Integrins on neutrophils are dispensable for migration into three-dimensional fibrin gels

The innate immune system and the blood haemostasis system function cooperatively in many pathological conditions such as acute respiratory distress syndrome, deep venous thrombosis, ischaemia/reperfusion injury and cardiovascular disease. Infiltration of neutrophils into thrombotic substrates such as fibrin clots supports fibrinolysis, tissue damage and inflammation. Despite the importance of integrins in neutrophil attachment to fibrin-coated surfaces under flow conditions, little is known about their role in migration processes in shear free two-dimensional (2D) and three-dimensional (3D) fibrin(ogen) environments. Therefore, the present study was designed to study the role of functional integrins in mediating neutrophil migration on and in fibrin matrices.
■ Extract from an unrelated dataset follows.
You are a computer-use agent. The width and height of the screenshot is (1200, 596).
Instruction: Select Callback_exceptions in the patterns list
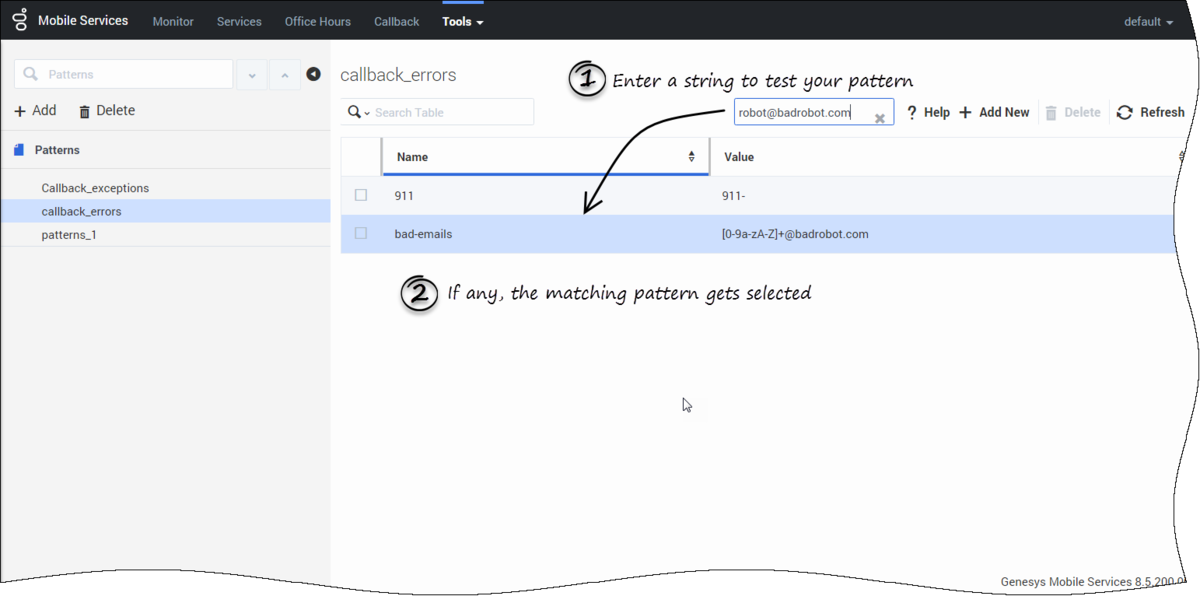95,188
Time lapse video sequences of neutrophil chemokinesis and chemotaxis were made under conditions of active- or non-active integrins. Interestingly, migration of neutrophils on 2D fibrinogen coated surfaces and 3D fibrin matrices is independent of integrins as the response is not sensitive to alpha M-(CD11b) and beta 2-(CD18)blocking antibodies and/or chelation of Ca(2+) and Mg(2+) by EDTA in bivalent ion-free buffers. The blocking integrin antibodies were shown to be functionally active in regular adhesion assays. Our study shows that integrins are dispensable for migration on 2D and in 3D fibrin matrices, both when neutrophils enter into the fibrin matrix and when captured in the matrix.